The process was rather simple. Count to 65,536 (any power of two could work, although you want one that you can depict as a sqaure or rectangle if you want a nice, solid bitmap), converting the number to binary. Make each "1" black and each "0" white. I am certain this is what Simon did for "Every Icon", and it works here as well. Years ago (before I heard of "Every Icon", I swear!) I had the idea of doing this with an 8X8 grid, the standard size of a small icon. This would end of being an emormous 2^64 images. What actually brought me to this number were a few fables and other oddities. The I Ching has 64 trigrams, for instance. Legend has it that the inventor of Chess
requested as a reward 1 coin (or grain) on the first square, 2 on the next, 4 after that, until all 64 squares were accounted for. Incidentally, he was beheaded. The other story involved the puzzle known as the Towers of Hanoi. A series of discs must be changed according to a recursive system (at least that's the most efficient way to do it). For n discs, the minimal number of moves to complete the puzzle is (2^n - 1) moves. The story has a divine Tower consisting of (that's right) 64 discs, and upon its completion the world will end. Any student of combinatorics
will probably think the Tower is something of an optimisitic projection-last count the Sun is expected to last another 5 billion years or so. Even if the discs were moved at rates of one a second, the Tower would take much, much longer than that to complete. Still, 2^64 pops in a lot of "big number" myths.

I ended up doing 4X4 since it is another power of two in dimension (computers love those), and adding even a single pixel doubles the size of the whole collection-the definition of diminishing marginal returns. Besides, one can simply take four pieces from "Permutations" and create any larger 8X8 image-Of course, you can do this with a single pixel, but 4X4 is where images start to really emerge. Check out the faces (a few around #26889), the letter "A" (try around #40854), and the hilighted black sphere (#28630). Of course, each image has its inverse in there somewhere as well, along with a lot of variants. If you didn't care about inverses, actually, you could cut your work in half. If you didn't care about rotation, could further cut the work in into a quarter. Trust me, though,
rotation is a big deal-things look different on their side and upside down, especially at this scale.

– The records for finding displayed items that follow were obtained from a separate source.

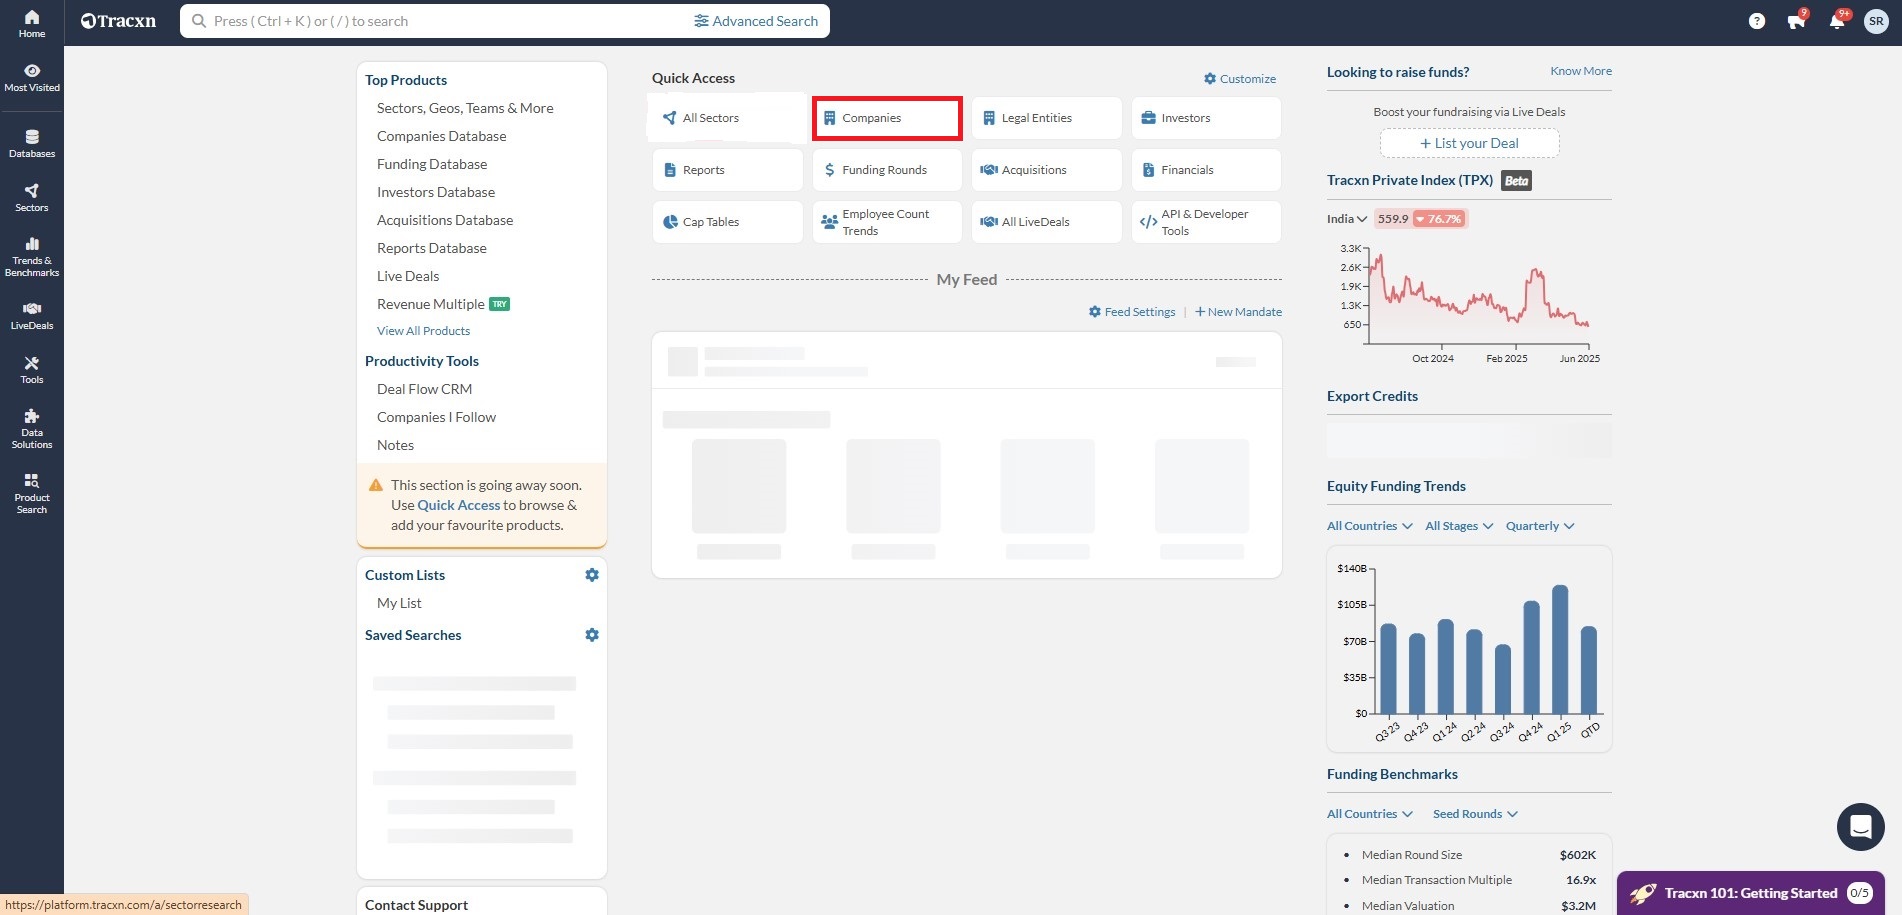The image size is (1902, 915).
Task: Open Databases in the left sidebar
Action: [x=32, y=143]
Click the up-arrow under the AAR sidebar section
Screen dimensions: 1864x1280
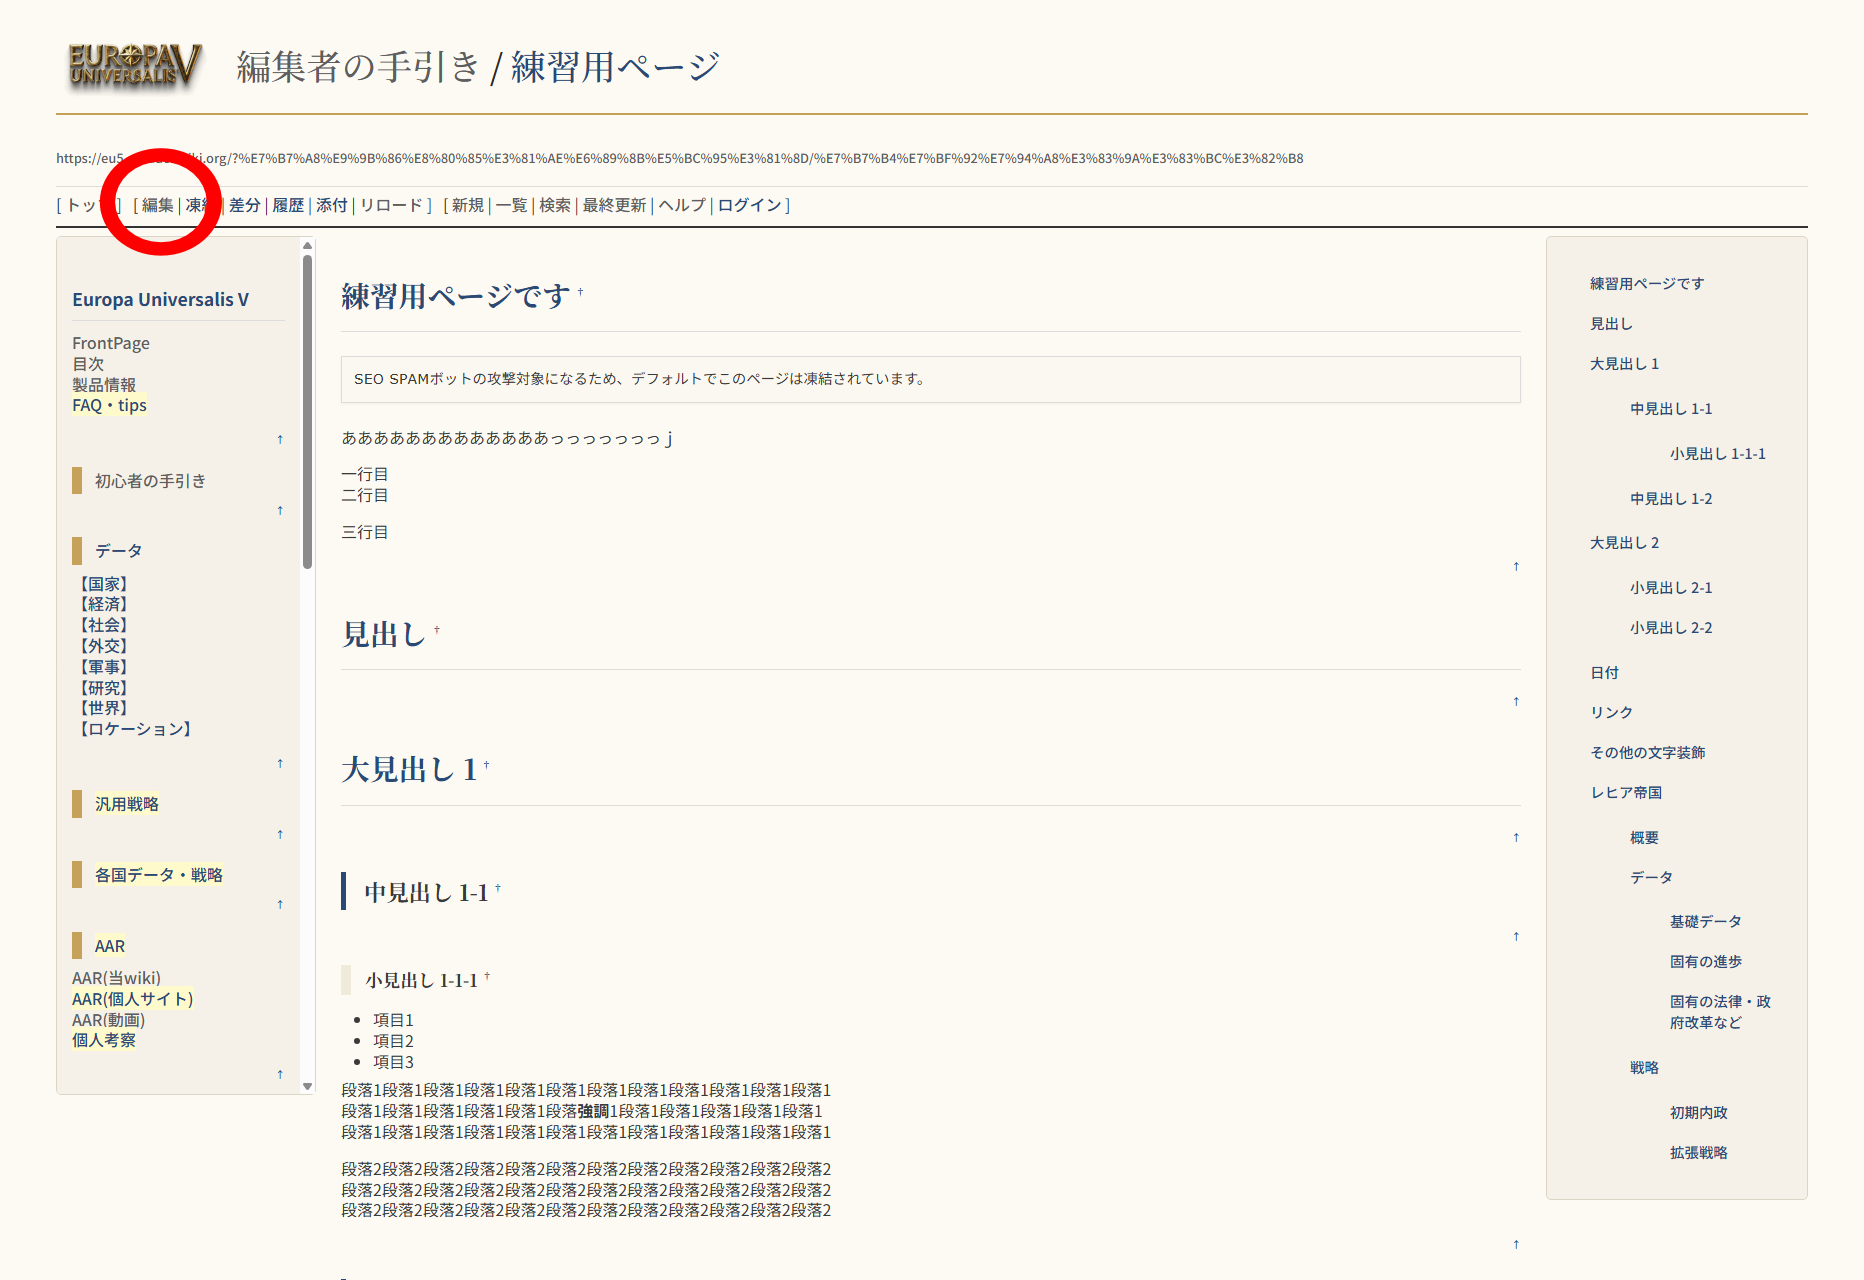tap(280, 1073)
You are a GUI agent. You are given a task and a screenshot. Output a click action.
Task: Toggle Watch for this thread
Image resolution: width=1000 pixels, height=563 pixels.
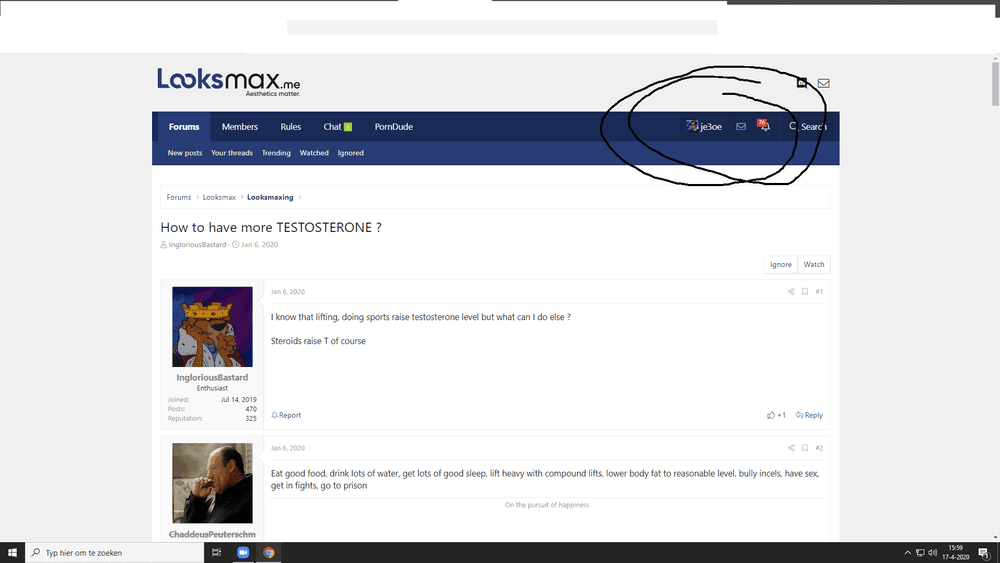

Part of this experiment was to answer the question "What if someone alphabetzed Borges' Library of Babel?". The answer is somewhat interesting. You can see that the pattern looks something like a fractal grid, indeed I inadvertently created a fractal through this process-each larger element containing a the smaller elements that preceded it. Larger collections, like my 8X8 grid and "Every Icon", would look pretty much exacly like this image as well.

In terms of procedural content, this brings up a lot to think about. 4X4 is an interesting scale, for instance. It's just large enough to have recognizable icons (like the letters and designs above), but just small enough so that the overwhelming amount of junk or "noise" is not terribly overwhelming. In fact, even a lot of the "noise" can be read as either a part of a larger, more interesting picture, or still has enough abstract flair to prove useful for some graphical escapade. Also, a good procedural method would "cull" the elements that you would want out of this total, all-encompassing set-The culling itself could be a complex neural net, or a random pixel generator, or somebody with a mouse and some artistic sense.

Most ideas about digitally exhausting a system usually veer toward the "it's finite, but really really big, too big to be useful"-In this case I chose a value that was big, but also managable, and, I think, quite interesting to ponder.